■ **TO DO**
The lines from the one holding "About Foot and" to the end of the records below, exactly as written, are the only thing to return.
-- Opening Marker --
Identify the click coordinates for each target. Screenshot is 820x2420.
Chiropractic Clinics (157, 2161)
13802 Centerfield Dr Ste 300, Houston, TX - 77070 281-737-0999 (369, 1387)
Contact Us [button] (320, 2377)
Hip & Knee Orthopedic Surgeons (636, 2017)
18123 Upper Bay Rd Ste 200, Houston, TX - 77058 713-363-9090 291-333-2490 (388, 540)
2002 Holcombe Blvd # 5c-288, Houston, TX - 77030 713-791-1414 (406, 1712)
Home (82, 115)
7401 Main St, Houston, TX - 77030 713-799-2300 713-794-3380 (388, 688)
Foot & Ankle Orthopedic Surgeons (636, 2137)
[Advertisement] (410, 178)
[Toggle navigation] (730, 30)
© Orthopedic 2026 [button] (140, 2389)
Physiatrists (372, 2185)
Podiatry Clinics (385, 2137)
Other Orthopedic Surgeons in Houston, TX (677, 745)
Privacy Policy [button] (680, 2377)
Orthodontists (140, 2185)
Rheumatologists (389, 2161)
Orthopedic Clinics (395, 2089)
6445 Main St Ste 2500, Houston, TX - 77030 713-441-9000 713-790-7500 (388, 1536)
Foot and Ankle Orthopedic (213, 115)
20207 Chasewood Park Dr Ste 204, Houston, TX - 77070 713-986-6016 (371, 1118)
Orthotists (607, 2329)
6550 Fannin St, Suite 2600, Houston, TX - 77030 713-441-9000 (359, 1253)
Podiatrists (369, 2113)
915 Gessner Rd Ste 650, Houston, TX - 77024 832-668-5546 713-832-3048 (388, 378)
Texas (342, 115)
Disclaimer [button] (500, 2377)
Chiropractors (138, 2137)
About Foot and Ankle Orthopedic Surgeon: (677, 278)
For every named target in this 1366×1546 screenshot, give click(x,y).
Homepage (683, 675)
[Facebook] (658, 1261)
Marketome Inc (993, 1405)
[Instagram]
-- Closing Marker --
■ **EXERCISE ANSWER**
About Foot and Ankle Orthopedic Surgeon: (677, 278)
For every named target in this 1366×1546 screenshot, give click(x,y).
Homepage (683, 675)
[Facebook] (658, 1261)
Marketome Inc (993, 1405)
[Instagram]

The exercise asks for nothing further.